Cohort Matrix Analysis

  • Cohort Matrix Analysis

    Posted by DSC Communities on May 7, 2021 at 6:44 pm
    • Mark Soares

      Member

      May 7, 2021 at 6:44 PM

      Hello,
      Can someone help and guide me with creation of appropriated DAX functions to build the below cohort Matrix visualization?
      I am also attaching the database example, but it does not match exactly the below numbers.

      Thank you

      Marco

      ——————————
      Mark Soares
      BI Analist
      Campinas
      ——————————

    • Gopa Kumar Sivadasan

      Member

      May 14, 2021 at 11:25 AM

      Hi

      Please see if the below helps you.

      Had to do the following:

      1. Created a duplicate date table to put the months on the Y axis
      2. Created a ‘Start of Month’ column in both the date tables and the Fact table
      3. Used the below DAX measure to calculate the relevant cohort values.

      ?

      Cohort Value = 
      VAR _currentcolumnSOM =
          SELECTEDVALUE ( 'Date Table'[Month Start] ) 
      -----------------------------------------
      VAR __summarytable =
          SUMMARIZE (
              'Alt Date Table',
              'Alt Date Table'[Month Start],
              "@customercount",
                  VAR _currentrowSOM =
                      SELECTEDVALUE ( 'Alt Date Table'[Month Start] )
                  VAR __rlvntable1 =
                      CALCULATETABLE (
                          VALUES ( Table1[Customer ID] ),
                          Table1[StartofMonth] = _currentcolumnSOM
                      ) --1st take the customer ids based on column SOM
                  VAR __rlvntable2 =
                      CALCULATETABLE (
                          VALUES ( Table1[Customer ID] ),
                          Table1[StartofMonth] = _currentrowSOM
                      ) --2nd take the customer ids based on row SOM
                  VAR __rlvntable3 =
                      CALCULATETABLE (
                          VALUES ( Table1[Customer ID] ),
                          Table1[StartofMonth] < _currentrowSOM
                      ) --3rd take the cumulative customer ids based on row SOM < current row SOM
                  VAR __rlvntable4 =
                      FILTER ( __rlvntable2, NOT ( Table1[Customer ID] IN __rlvntable3 ) ) --4th remove from 2nd the customer ids which are there in 3rd. This gives the unique customers for each row SOM
                  VAR __rlvntable5 =
                      FILTER ( __rlvntable4, Table1[Customer ID] IN __rlvntable1 ) --5th find the customer ids in 4th which are there in 1st. The customers IDs of row SOM which is still present in the column SOM.
                  RETURN
                      COUNTROWS ( __rlvntable5 )
          )
      -----------------------------------------------
      RETURN
          SUMX ( __summarytable, [@customercount] )
      ?

      PFA the pbix file also.

      ——————————
      Gopa Kumar
      Limner Consulting
      North Kerala User Group Leader
      https://www.pbiusergroup.com/NorthKerala
      ——————————
      ——————————————-

    • Mark Soares

      Member

      May 14, 2021 at 12:18 PM

      Hi Gopa Kumar,
      Thank you very much for the response and feedback with resolution.

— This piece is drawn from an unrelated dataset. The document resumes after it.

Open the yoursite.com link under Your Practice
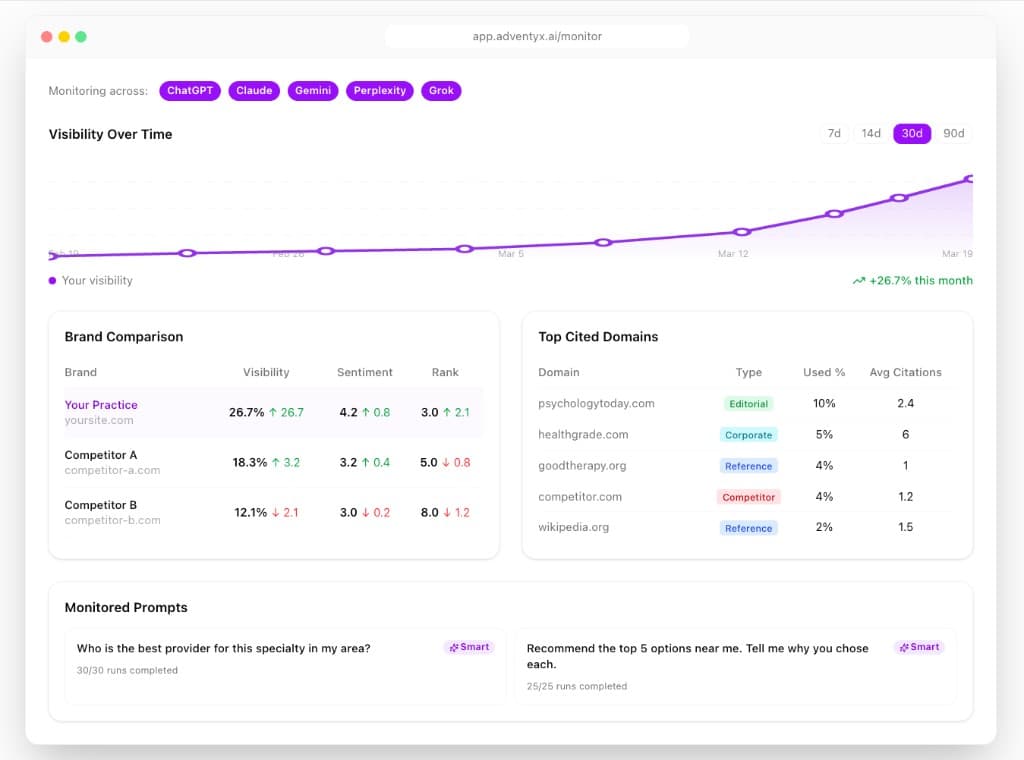The width and height of the screenshot is (1024, 760). [x=97, y=419]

      One more question related color conditional visualization into Matrix table. When I try to apply the background color formatting, the rules only apply into entire matrix.

      Is it possible under DAX expression to apply the color scale per each line separately?

      For example, according to the January reference below, I need to apply the color scaling as lowest vale= Red; Middle Value = Yellow and Highest Value = Green.
      And also apply to the next Month lines separately.Ā 

      Best Regards,
      Mark

      ——————————
      Mark Soares
      BI Analist
      Campinas
      ——————————
      ——————————————-

    • Gopa Kumar Sivadasan

      Member

      May 16, 2021 at 5:00 PM

      Hi

      Please see if the below helps you. I have not been able to conditionally format the totals. Someone else may be able you help you.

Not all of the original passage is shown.